Attributes: initial_step_size: Initial per-weight step-size meta_step_size: Meta learning rate theta trace_decay: Eligibility trace decay lambda use_semi_gradient: If True, use semi-gradient variant (default)

Args: initial_step_size: Initial value for per-weight step-sizes meta_step_size: Meta learning rate theta for adapting step-sizes trace_decay: Eligibility trace decay lambda (0 = TD(0)) use_semi_gradient: If True, use semi-gradient variant (recommended)

Source code in src/alberta_framework/core/optimizers.py
def __init__(
    self,
    initial_step_size: float = 0.01,
    meta_step_size: float = 0.01,
    trace_decay: float = 0.0,
    use_semi_gradient: bool = True,
):
    """Initialize TD-IDBD optimizer.

    Args:
        initial_step_size: Initial value for per-weight step-sizes
        meta_step_size: Meta learning rate theta for adapting step-sizes
        trace_decay: Eligibility trace decay lambda (0 = TD(0))
        use_semi_gradient: If True, use semi-gradient variant (recommended)
    """
    self._initial_step_size = initial_step_size
    self._meta_step_size = meta_step_size
    self._trace_decay = trace_decay
    self._use_semi_gradient = use_semi_gradient

init(feature_dim)

Initialize TD-IDBD state.

Args: feature_dim: Dimension of weight vector

Returns: TD-IDBD state with per-weight step-sizes, traces, and h traces

Source code in src/alberta_framework/core/optimizers.py
def init(self, feature_dim: int) -> TDIDBDState:
    """Initialize TD-IDBD state.

    Args:
        feature_dim: Dimension of weight vector

    Returns:
        TD-IDBD state with per-weight step-sizes, traces, and h traces
    """
    return TDIDBDState(
        log_step_sizes=jnp.full(
            feature_dim, jnp.log(self._initial_step_size), dtype=jnp.float32
        ),
        eligibility_traces=jnp.zeros(feature_dim, dtype=jnp.float32),
        h_traces=jnp.zeros(feature_dim, dtype=jnp.float32),
        meta_step_size=jnp.array(self._meta_step_size, dtype=jnp.float32),
        trace_decay=jnp.array(self._trace_decay, dtype=jnp.float32),
        bias_log_step_size=jnp.array(jnp.log(self._initial_step_size), dtype=jnp.float32),
        bias_eligibility_trace=jnp.array(0.0, dtype=jnp.float32),
        bias_h_trace=jnp.array(0.0, dtype=jnp.float32),
    )

update(state, td_error, observation, next_observation, gamma)

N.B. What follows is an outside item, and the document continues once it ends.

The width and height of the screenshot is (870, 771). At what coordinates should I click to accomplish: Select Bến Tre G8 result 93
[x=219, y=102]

Compute TD-IDBD weight update with adaptive step-sizes.

Implements Algorithm 3 (semi-gradient) or Algorithm 4 (ordinary gradient) from Kearney et al. 2019.

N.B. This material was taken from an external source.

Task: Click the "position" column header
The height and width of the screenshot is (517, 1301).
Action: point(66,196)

Args: state: Current TD-IDBD state td_error: TD error δ = R + γV(s') - V(s) observation: Current observation φ(s) next_observation: Next observation φ(s') gamma: Discount factor γ (0 at terminal)

Returns: TDOptimizerUpdate with weight deltas and updated state

Source code in src/alberta_framework/core/optimizers.py
def update(
    self,
    state: TDIDBDState,
    td_error: Array,
    observation: Array,
    next_observation: Array,
    gamma: Array,
) -> TDOptimizerUpdate:
    """Compute TD-IDBD weight update with adaptive step-sizes.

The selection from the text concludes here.